● EXERCISE REQUIREMENTS: Print the data exactly as it appears, keeping every word.

BEGIN INFORMATION PROVIDED

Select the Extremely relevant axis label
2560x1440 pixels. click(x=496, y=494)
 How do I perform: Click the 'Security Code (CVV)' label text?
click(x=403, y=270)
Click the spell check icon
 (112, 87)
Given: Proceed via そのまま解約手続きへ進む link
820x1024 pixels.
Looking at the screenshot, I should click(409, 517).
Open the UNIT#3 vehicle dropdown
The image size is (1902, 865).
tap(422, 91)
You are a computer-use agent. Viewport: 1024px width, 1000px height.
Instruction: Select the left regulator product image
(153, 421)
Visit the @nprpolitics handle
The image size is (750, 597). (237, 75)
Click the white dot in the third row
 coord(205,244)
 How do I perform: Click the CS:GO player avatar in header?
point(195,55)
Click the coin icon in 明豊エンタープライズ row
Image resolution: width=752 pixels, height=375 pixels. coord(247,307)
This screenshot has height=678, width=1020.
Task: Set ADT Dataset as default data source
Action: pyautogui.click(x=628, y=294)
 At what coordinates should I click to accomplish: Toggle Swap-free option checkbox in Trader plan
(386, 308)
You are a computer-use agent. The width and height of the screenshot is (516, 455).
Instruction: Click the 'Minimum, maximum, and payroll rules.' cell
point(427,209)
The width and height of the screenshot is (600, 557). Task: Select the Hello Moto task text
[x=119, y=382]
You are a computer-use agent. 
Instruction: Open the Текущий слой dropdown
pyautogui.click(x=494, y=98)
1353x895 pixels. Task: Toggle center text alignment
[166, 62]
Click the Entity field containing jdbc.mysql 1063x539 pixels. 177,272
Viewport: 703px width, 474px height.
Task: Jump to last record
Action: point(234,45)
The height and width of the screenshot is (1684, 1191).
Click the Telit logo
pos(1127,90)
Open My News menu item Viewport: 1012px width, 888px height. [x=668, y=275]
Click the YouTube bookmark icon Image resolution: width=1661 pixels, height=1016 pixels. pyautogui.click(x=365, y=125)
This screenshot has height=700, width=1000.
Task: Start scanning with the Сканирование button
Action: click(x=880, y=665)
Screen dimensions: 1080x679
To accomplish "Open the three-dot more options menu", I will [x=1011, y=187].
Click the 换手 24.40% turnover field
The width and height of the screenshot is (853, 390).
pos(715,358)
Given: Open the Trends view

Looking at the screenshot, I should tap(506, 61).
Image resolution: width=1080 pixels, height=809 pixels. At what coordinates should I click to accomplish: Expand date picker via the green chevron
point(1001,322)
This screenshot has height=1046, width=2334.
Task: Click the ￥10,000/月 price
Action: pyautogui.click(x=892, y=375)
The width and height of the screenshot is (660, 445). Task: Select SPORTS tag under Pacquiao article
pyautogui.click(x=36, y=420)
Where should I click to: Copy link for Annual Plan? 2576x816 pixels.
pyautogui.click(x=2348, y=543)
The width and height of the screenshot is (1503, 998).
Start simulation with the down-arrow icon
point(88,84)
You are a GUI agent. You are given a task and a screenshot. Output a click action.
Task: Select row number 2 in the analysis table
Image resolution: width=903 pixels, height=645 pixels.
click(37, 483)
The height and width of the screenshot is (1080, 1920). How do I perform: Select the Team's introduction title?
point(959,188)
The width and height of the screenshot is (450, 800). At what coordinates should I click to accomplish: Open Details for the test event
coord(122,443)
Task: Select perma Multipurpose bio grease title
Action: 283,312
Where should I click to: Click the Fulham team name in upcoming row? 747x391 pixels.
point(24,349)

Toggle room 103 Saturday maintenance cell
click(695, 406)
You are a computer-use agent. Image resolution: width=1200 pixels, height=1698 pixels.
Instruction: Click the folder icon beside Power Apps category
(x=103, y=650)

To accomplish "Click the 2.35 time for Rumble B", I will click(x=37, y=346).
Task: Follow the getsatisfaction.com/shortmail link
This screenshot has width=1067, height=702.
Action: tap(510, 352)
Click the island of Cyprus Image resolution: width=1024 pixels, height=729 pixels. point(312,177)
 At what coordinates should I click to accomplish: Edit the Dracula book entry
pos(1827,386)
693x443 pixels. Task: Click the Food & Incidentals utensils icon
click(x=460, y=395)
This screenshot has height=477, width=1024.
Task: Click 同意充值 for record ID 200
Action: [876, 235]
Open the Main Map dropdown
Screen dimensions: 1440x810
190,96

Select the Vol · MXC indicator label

END INFORMATION PROVIDED

● ANSWER AREA:
Select the Extremely relevant axis label
2560x1440 pixels. click(x=496, y=494)
 How do I perform: Click the 'Security Code (CVV)' label text?
click(x=403, y=270)
Click the spell check icon
 (112, 87)
Given: Proceed via そのまま解約手続きへ進む link
820x1024 pixels.
Looking at the screenshot, I should click(409, 517).
Open the UNIT#3 vehicle dropdown
The image size is (1902, 865).
tap(422, 91)
You are a computer-use agent. Viewport: 1024px width, 1000px height.
Instruction: Select the left regulator product image
(153, 421)
Visit the @nprpolitics handle
The image size is (750, 597). (237, 75)
Click the white dot in the third row
 coord(205,244)
 How do I perform: Click the CS:GO player avatar in header?
point(195,55)
Click the coin icon in 明豊エンタープライズ row
Image resolution: width=752 pixels, height=375 pixels. coord(247,307)
This screenshot has height=678, width=1020.
Task: Set ADT Dataset as default data source
Action: pyautogui.click(x=628, y=294)
 At what coordinates should I click to accomplish: Toggle Swap-free option checkbox in Trader plan
(386, 308)
You are a computer-use agent. The width and height of the screenshot is (516, 455).
Instruction: Click the 'Minimum, maximum, and payroll rules.' cell
point(427,209)
The width and height of the screenshot is (600, 557). Task: Select the Hello Moto task text
[x=119, y=382]
You are a computer-use agent. 
Instruction: Open the Текущий слой dropdown
pyautogui.click(x=494, y=98)
1353x895 pixels. Task: Toggle center text alignment
[166, 62]
Click the Entity field containing jdbc.mysql 1063x539 pixels. 177,272
Viewport: 703px width, 474px height.
Task: Jump to last record
Action: point(234,45)
The height and width of the screenshot is (1684, 1191).
Click the Telit logo
pos(1127,90)
Open My News menu item Viewport: 1012px width, 888px height. [x=668, y=275]
Click the YouTube bookmark icon Image resolution: width=1661 pixels, height=1016 pixels. pyautogui.click(x=365, y=125)
This screenshot has height=700, width=1000.
Task: Start scanning with the Сканирование button
Action: click(x=880, y=665)
Screen dimensions: 1080x679
To accomplish "Open the three-dot more options menu", I will [x=1011, y=187].
Click the 换手 24.40% turnover field
The width and height of the screenshot is (853, 390).
pos(715,358)
Given: Open the Trends view

Looking at the screenshot, I should tap(506, 61).
Image resolution: width=1080 pixels, height=809 pixels. At what coordinates should I click to accomplish: Expand date picker via the green chevron
point(1001,322)
This screenshot has height=1046, width=2334.
Task: Click the ￥10,000/月 price
Action: pyautogui.click(x=892, y=375)
The width and height of the screenshot is (660, 445). Task: Select SPORTS tag under Pacquiao article
pyautogui.click(x=36, y=420)
Where should I click to: Copy link for Annual Plan? 2576x816 pixels.
pyautogui.click(x=2348, y=543)
The width and height of the screenshot is (1503, 998).
Start simulation with the down-arrow icon
point(88,84)
You are a GUI agent. You are given a task and a screenshot. Output a click action.
Task: Select row number 2 in the analysis table
Image resolution: width=903 pixels, height=645 pixels.
click(37, 483)
The height and width of the screenshot is (1080, 1920). How do I perform: Select the Team's introduction title?
point(959,188)
The width and height of the screenshot is (450, 800). At what coordinates should I click to accomplish: Open Details for the test event
coord(122,443)
Task: Select perma Multipurpose bio grease title
Action: 283,312
Where should I click to: Click the Fulham team name in upcoming row? 747x391 pixels.
point(24,349)

Toggle room 103 Saturday maintenance cell
click(695, 406)
You are a computer-use agent. Image resolution: width=1200 pixels, height=1698 pixels.
Instruction: Click the folder icon beside Power Apps category
(x=103, y=650)

To accomplish "Click the 2.35 time for Rumble B", I will click(x=37, y=346).
Task: Follow the getsatisfaction.com/shortmail link
This screenshot has width=1067, height=702.
Action: tap(510, 352)
Click the island of Cyprus Image resolution: width=1024 pixels, height=729 pixels. point(312,177)
 At what coordinates should I click to accomplish: Edit the Dracula book entry
pos(1827,386)
693x443 pixels. Task: Click the Food & Incidentals utensils icon
click(x=460, y=395)
This screenshot has height=477, width=1024.
Task: Click 同意充值 for record ID 200
Action: [876, 235]
Open the Main Map dropdown
Screen dimensions: 1440x810
190,96

Select the Vol · MXC indicator label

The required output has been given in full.